What to produce> Lines to return, exactly: from the line with "Manage Cookies (116, 2488)" to the line with "[Link naar TikTok] (387, 8)" in the entries below, both included.

Dataset extract>
────────

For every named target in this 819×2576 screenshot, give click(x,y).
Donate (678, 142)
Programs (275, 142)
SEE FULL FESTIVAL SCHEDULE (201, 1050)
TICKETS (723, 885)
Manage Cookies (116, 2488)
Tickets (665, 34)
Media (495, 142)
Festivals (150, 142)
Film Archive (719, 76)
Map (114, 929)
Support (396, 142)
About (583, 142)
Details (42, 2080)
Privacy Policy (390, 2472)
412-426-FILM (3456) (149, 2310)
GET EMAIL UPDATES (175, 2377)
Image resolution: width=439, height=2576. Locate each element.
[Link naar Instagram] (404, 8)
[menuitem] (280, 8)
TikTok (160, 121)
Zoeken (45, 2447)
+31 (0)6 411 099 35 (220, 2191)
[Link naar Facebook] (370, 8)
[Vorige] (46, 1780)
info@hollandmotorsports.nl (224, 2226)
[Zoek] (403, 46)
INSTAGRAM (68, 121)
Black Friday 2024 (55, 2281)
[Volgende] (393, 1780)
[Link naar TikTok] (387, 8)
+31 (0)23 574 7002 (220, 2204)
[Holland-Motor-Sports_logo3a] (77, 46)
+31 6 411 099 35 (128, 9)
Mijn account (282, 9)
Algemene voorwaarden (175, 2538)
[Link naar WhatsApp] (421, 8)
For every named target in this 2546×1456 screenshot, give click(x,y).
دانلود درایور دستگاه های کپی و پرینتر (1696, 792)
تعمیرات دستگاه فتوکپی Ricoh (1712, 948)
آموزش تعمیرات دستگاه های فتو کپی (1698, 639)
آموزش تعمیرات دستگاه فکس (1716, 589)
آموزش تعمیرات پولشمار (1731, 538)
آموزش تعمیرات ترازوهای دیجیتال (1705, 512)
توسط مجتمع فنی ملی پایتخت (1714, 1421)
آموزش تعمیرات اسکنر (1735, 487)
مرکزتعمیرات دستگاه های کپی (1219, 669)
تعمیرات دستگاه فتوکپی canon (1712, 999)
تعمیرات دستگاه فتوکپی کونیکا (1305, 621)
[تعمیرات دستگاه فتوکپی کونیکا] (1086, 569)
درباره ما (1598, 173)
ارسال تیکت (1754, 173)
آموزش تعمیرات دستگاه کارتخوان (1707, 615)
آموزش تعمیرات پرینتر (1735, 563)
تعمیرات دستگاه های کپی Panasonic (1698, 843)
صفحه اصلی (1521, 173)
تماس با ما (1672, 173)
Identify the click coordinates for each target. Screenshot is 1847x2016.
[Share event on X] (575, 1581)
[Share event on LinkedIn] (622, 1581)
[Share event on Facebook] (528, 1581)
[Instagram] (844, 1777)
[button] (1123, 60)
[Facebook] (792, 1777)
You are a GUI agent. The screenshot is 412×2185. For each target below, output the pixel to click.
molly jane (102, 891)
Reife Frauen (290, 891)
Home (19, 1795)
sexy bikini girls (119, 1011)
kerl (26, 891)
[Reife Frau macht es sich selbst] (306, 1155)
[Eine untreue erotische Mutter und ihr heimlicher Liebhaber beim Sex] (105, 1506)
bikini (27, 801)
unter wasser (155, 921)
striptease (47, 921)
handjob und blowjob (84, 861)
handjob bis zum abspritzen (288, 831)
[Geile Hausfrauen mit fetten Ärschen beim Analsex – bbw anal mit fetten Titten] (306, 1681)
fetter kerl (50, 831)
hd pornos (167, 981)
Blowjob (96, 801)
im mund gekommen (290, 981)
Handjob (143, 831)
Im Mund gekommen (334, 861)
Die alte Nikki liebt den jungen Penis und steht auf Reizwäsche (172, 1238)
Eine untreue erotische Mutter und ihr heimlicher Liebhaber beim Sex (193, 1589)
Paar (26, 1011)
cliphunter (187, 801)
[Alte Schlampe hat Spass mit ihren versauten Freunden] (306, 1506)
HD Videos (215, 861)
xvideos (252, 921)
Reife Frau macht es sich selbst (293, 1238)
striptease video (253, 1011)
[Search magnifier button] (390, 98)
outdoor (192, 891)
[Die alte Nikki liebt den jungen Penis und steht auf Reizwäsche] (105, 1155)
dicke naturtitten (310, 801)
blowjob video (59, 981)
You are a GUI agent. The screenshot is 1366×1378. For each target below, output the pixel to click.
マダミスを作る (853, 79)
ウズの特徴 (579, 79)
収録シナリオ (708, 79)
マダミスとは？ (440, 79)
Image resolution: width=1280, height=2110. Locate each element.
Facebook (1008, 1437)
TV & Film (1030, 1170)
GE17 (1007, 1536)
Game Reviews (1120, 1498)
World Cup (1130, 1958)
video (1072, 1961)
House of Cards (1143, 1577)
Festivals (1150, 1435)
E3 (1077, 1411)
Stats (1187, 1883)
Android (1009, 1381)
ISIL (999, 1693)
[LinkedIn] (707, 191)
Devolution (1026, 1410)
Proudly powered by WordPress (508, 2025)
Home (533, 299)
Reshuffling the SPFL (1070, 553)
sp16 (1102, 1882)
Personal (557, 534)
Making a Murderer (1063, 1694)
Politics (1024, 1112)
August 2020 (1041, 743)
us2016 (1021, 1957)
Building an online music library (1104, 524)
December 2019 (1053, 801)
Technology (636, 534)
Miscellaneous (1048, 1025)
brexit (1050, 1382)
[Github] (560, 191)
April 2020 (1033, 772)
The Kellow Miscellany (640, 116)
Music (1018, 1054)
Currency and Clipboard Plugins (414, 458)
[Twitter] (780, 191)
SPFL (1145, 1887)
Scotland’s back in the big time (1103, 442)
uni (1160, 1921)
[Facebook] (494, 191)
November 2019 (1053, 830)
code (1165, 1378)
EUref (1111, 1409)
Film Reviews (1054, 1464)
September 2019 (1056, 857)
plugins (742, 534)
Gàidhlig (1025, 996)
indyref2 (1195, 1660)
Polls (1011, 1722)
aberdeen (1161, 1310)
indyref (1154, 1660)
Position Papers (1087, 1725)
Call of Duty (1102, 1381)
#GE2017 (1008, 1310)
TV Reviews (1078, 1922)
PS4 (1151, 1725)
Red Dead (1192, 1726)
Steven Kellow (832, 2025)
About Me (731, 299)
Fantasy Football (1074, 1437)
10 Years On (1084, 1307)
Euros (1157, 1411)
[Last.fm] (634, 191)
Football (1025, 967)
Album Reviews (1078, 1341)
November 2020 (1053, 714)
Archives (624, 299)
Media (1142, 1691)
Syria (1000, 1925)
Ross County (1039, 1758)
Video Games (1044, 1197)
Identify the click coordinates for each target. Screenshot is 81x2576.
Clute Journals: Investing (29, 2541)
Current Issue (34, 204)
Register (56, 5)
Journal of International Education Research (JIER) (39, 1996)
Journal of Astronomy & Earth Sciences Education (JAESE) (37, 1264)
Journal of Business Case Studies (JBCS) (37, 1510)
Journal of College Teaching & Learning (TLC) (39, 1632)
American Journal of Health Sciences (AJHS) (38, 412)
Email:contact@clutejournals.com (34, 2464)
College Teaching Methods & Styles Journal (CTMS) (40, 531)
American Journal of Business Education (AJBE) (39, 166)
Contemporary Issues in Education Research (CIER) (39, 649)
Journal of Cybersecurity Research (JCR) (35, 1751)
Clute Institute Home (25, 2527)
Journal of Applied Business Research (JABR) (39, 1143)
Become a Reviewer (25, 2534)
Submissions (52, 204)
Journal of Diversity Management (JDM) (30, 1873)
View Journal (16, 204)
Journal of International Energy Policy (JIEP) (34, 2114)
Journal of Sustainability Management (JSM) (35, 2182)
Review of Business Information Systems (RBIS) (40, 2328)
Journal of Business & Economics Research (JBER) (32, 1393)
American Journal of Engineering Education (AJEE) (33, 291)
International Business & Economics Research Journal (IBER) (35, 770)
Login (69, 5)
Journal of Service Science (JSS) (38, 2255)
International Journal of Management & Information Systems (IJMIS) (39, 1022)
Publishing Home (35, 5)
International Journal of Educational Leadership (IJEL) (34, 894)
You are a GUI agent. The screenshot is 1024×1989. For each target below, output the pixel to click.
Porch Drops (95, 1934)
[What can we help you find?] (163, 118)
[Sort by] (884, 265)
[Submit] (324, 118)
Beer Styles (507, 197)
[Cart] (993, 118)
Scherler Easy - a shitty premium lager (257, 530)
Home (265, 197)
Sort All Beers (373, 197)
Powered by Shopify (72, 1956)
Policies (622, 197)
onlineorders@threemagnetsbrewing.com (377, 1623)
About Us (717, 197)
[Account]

────────

Result>
Manage Cookies (116, 2488)
Tickets (665, 34)
Media (495, 142)
Festivals (150, 142)
Film Archive (719, 76)
Map (114, 929)
Support (396, 142)
About (583, 142)
Details (42, 2080)
Privacy Policy (390, 2472)
412-426-FILM (3456) (149, 2310)
GET EMAIL UPDATES (175, 2377)
Image resolution: width=439, height=2576. Locate each element.
[Link naar Instagram] (404, 8)
[menuitem] (280, 8)
TikTok (160, 121)
Zoeken (45, 2447)
+31 (0)6 411 099 35 (220, 2191)
[Link naar Facebook] (370, 8)
[Vorige] (46, 1780)
info@hollandmotorsports.nl (224, 2226)
[Zoek] (403, 46)
INSTAGRAM (68, 121)
Black Friday 2024 (55, 2281)
[Volgende] (393, 1780)
[Link naar TikTok] (387, 8)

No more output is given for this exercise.